Republicans hammering the Obama administration about nuclear talks with Iran have stepped up their criticism on a second front: accusing President Barack Obama of being so keen to strike a deal that he's ignored Iranian moves to expand its influence across the Middle East.

Washington: Republicans hammering the Obama administration about nuclear talks with Iran have stepped up their criticism on a second front: accusing President Barack Obama of being so keen to strike a deal that he's ignored Iranian moves to expand its influence across the Middle East.

Republican Party hawks maintain that Obama wants so much to burnish his legacy with an agreement to restrain Iran from becoming a nuclear-armed state that he is not pushing back against Iranian activities in Iraq, Yemen, Syria, Lebanon and Bahrain.

Secretary of State John Kerry has defended the administration repeatedly against a barrage of questions from lawmakers, including some who insist that the nuclear negotiations have hamstrung US policy decisions in the region.

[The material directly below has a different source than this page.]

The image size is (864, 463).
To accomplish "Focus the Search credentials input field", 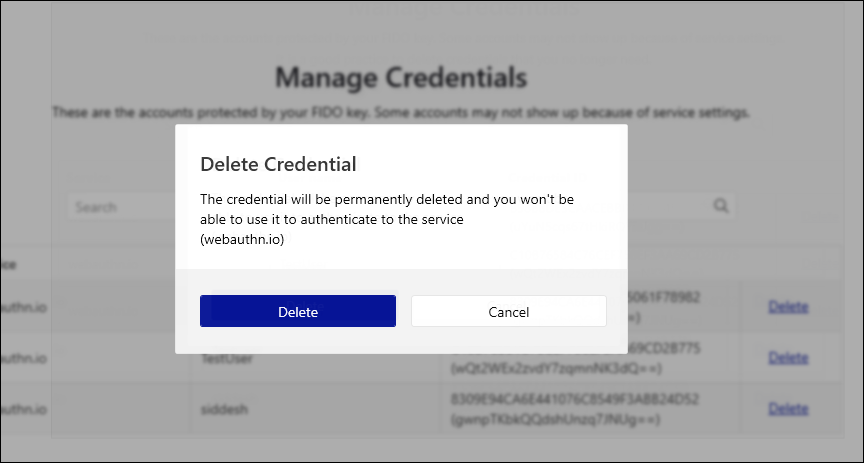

"Yes, Iran's influence has spread at this moment and we are deeply concerned about it," Kerry told lawmakers at one hearing. "But if you're concerned about it now, think of what happens ... If they had a nuclear weapon."

Republicans point to the activities of Iran, the dominant Shi'ite force in the Middle East, in these countries.

Iran-backed militias are fighting alongside Iraqi forces to retake Tikrit, a Sunni stronghold seized by Islamic State militants. Army Gen Martin Dempsey, chairman of the Joint Chiefs of Staff, says the US worries that the militiamen, who are Shi'ite, might eventually turn against Sunni and Kurdish Iraqis, further destabilising a country whose future depends on less infighting among the factions.

The administration had touted Yemen as a success in the fight against terror, but Houthi rebels, backed by Iran, seized the capital from a US-backed leader who supported American drone strikes against suspected al Qaeda figures there.

Nick Rasmussen, who directs the National Counter Terrorism Center, recently told a Senate intelligence panel that Yemen's American-funded army failed to oppose advancing Houthi rebels, and that the collapse of the government surprised the Obama administration.

Iran supports Syrian President Bashar Assad, who has waged an unrelenting campaign of bloodshed and starvation against his own people for years and is fighting against moderates trying to topple him. On the military front, Tehran has provided advisers and billions of dollars in aid and has roped in Shi'ite militias from across the region, particularly Lebanon's Hezbollah but also fighters from Iraq, to reinforce the government's beleaguered troops.

Iran's link to Lebanon is through its decades-long support for Hezbollah, Lebanon's Shi'ite militant group.